- **PROVIDED TEXT**:
++++
Data on third party entities and their impact on the web.

This document is a summary of which third party scripts are most responsible for excessive JavaScript execution on the web today.

Table of Contents

Goals

Quantify the impact of third party scripts on the web. Identify the third party scripts on the web that have the greatest performance cost. Give developers the information they need to make informed decisions about which third parties to include on their sites. Incentivize responsible third party script behavior. Make this information accessible and useful.

Methodology

HTTP Archive is an inititiave that tracks how the web is built. Every month, ~4 million sites are crawled with Lighthouse on mobile. Lighthouse breaks down the total script execution time of each page and attributes the execution to a URL. Using BigQuery, this project aggregates the script execution to the origin-level and assigns each origin to the responsible entity.

NPM Module

The entity classification data is available as an NPM module.

const {getEntity} = require ( 'third-party-web' ) const entity = getEntity( 'https://d36mpcpuzc4ztk.cloudfront.net/js/visitor.js' ) console .log(entity)

2021-01-01 dataset

Due to a change in HTTPArchive measurement which temporarily disabled site-isolation (out-of-process iframes), all of the third-parties whose work previously took place off the main-thread are now counted on the main thread (and thus appear in our stats). This is most evident in the change to Google-owned properties such as YouTube and Doubleclick whose complete cost are now captured.
++++
- **TASK DIRECTIONS**:
Answer from the third-party web summary:
(a) About how many sites are crawled each month, and with what tool?
(b) In what form is the entity classification data made available?
(c) In the 2021-01-01 dataset, what change in HTTPArchive measurement caused work from some third parties to be counted on the main thread?
The data on this page have no role in this exercise.

- **INFORMATION SHOWN**:
++++
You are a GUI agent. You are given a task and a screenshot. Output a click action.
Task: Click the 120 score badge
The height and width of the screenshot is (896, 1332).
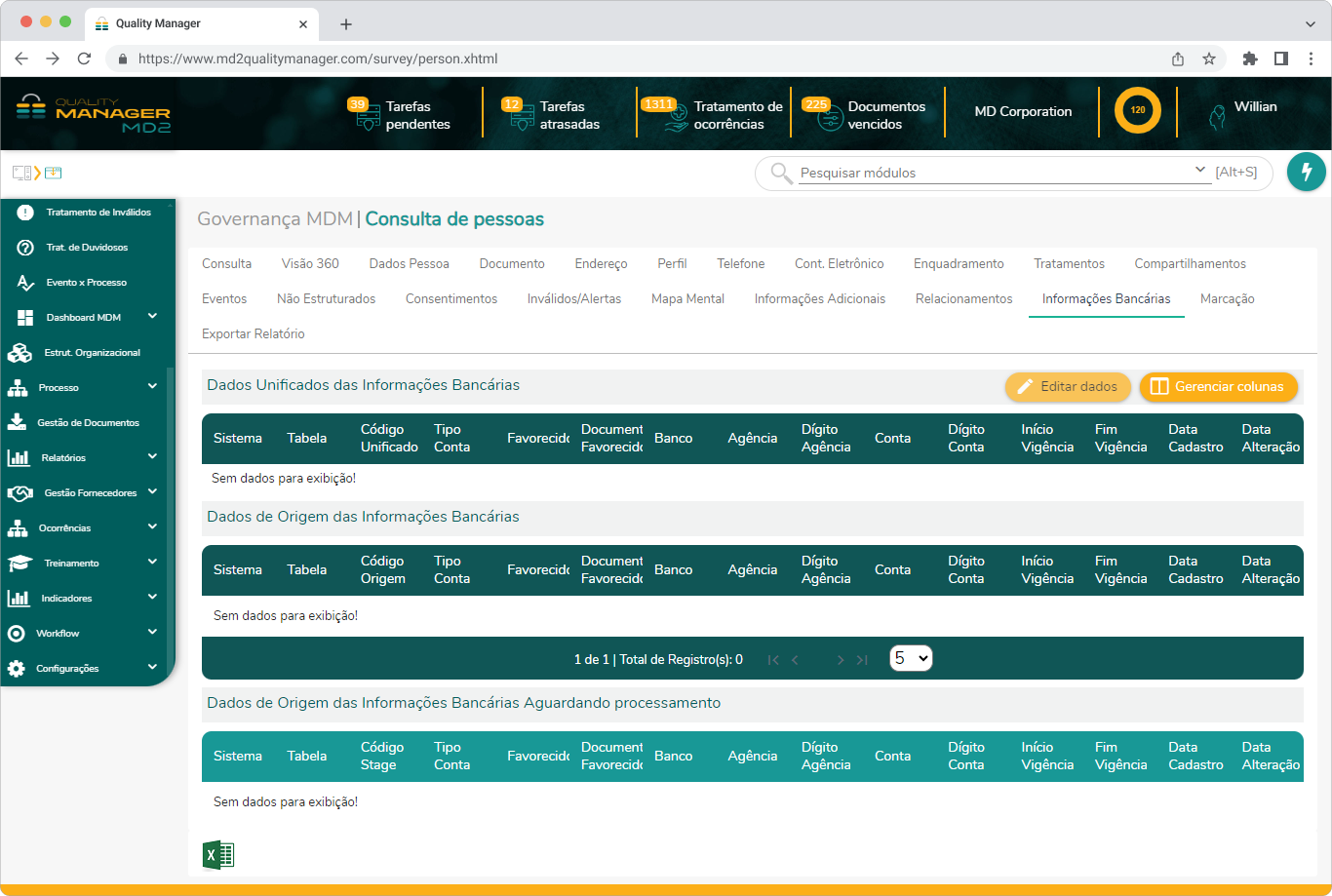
++++
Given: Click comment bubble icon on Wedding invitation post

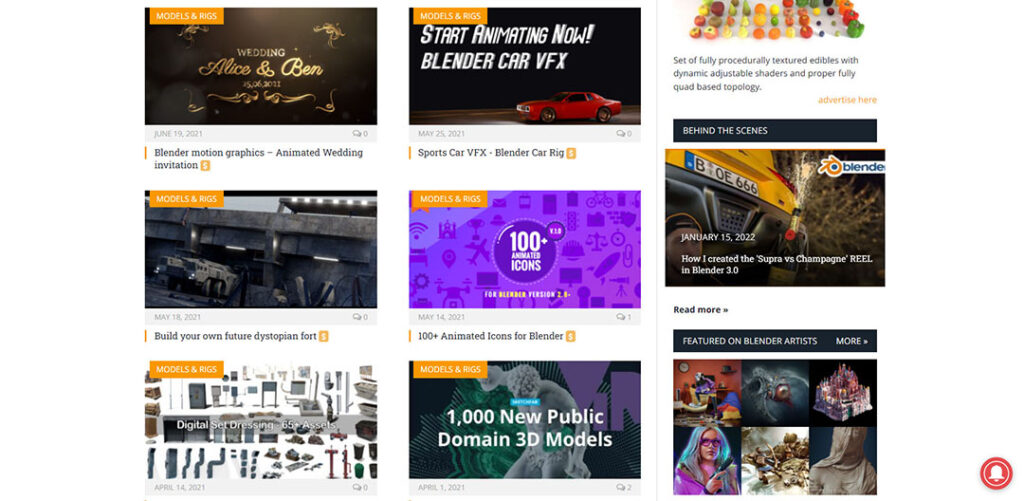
++++
- **RESPONSE TO THE TASK**:
(a) About 4 million sites are crawled each month with Lighthouse on mobile.
(b) It is available as an NPM module.
(c) Site-isolation (out-of-process iframes) was temporarily disabled.